Source text
Frequently Asked Questions

Answers to the things people ask most.

Is Flow free?

Yes. Flow is free to download and use. There are no subscriptions, no feature gates, and no usage limits on the editor itself.

The only thing that might cost money is using a cloud AI provider (Anthropic, OpenAI, etc.) for ghost suggestions and error explanations — those use your own API key and are billed by the provider. But AI features are entirely optional, and you can use a local model instead at no cost.

Does Flow need an internet connection?

Not for core editing and compilation. Flow works fully offline with the bundled Tectonic engine and your existing documents.

Internet is needed for:

  • Downloading templates from CTAN (cached locally after first download)
  • Tectonic's initial package downloads (cached after first use)
  • Cloud AI features (ghost suggestions, error explanations with a cloud provider)
  • Checking for app updates

Once packages and templates are cached, you can work offline indefinitely.

What LaTeX engines are supported?

Flow bundles Tectonic, which is the default and requires no extra setup. If you have TeX Live installed on your system, Flow also detects and offers pdfLaTeX, XeLaTeX, and LuaLaTeX.

You can switch between engines in Settings > Compiler.

Can I use my own templates?

Information
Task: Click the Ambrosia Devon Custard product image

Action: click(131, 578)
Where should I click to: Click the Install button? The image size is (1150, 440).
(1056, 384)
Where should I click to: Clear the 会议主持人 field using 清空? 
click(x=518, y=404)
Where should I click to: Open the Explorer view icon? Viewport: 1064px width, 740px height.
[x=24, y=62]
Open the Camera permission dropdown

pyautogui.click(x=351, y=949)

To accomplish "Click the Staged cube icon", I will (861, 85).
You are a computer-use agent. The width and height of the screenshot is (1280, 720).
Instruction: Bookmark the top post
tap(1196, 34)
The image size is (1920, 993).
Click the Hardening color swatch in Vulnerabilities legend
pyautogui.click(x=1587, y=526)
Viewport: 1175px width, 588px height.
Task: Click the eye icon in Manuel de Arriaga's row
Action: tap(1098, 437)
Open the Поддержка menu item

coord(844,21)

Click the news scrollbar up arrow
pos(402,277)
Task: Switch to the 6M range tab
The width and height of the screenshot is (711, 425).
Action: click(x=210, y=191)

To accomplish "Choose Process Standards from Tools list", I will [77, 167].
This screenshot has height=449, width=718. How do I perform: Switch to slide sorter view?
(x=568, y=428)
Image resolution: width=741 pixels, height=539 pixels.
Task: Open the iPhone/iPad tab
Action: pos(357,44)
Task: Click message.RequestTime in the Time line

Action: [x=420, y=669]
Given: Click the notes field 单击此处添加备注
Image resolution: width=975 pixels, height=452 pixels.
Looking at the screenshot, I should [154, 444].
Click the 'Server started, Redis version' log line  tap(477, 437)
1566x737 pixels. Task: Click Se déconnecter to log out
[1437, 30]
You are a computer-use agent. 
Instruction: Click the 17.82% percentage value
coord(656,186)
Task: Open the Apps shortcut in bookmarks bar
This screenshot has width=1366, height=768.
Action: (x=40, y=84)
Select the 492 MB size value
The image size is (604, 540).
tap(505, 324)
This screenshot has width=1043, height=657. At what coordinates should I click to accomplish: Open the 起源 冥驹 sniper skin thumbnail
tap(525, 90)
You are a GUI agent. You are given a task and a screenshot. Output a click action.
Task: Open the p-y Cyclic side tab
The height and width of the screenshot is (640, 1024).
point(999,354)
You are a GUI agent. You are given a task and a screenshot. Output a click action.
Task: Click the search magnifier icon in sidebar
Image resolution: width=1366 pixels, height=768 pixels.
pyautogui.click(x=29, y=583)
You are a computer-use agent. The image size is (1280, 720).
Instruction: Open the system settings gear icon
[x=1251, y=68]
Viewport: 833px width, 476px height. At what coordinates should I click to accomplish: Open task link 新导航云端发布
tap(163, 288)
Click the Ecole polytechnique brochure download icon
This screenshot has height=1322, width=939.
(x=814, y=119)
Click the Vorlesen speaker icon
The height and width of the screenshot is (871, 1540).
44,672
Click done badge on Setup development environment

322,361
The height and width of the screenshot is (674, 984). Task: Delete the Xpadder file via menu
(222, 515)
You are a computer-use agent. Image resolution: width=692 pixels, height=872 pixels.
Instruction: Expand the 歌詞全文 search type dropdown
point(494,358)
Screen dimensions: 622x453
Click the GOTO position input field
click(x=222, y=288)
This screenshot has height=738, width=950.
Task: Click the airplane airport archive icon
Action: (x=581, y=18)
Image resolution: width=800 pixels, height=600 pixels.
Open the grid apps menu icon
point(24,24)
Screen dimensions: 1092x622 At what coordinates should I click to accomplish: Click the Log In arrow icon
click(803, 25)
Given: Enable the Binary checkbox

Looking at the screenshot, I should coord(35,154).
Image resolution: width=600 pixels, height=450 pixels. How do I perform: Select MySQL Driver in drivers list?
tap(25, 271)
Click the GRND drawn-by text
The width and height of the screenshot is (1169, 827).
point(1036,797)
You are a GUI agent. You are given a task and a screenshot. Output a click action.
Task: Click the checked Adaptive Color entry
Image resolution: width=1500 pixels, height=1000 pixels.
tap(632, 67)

Task to complete
List every LaTeX engine the Flow FAQ names. Nothing in the material is needed for this.

Answer for the task
Tectonic, pdfLaTeX, XeLaTeX, LuaLaTeX